*PROBLEM DESCRIPTION*:
Each line of the listing that contains "Task" should be found and copied.
-------- SOURCE RECORDS
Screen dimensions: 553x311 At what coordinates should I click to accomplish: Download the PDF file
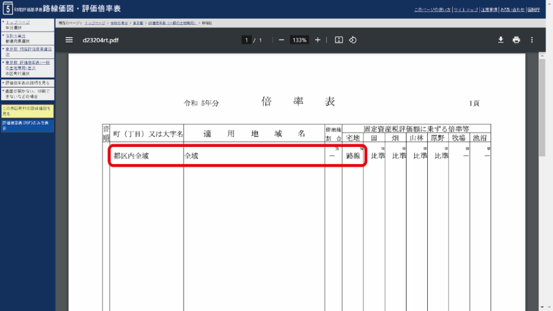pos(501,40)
----------------
-------- SOURCE RECORDS
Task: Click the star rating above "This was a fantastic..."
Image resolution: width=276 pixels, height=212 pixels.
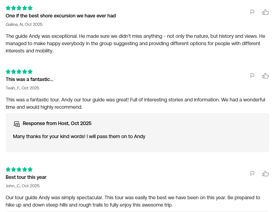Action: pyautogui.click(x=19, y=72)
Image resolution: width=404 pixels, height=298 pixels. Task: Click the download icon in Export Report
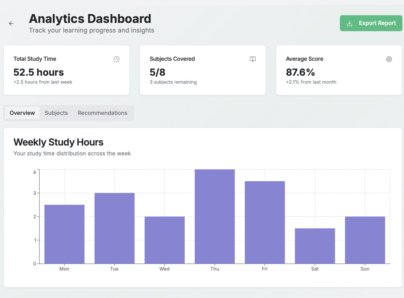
----------------
*RESPONSE FOR THIS EXERCISE*:
Task: Click the star rating above "This was a fantastic..."
Image resolution: width=404 pixels, height=298 pixels. Task: Click the download icon in Export Report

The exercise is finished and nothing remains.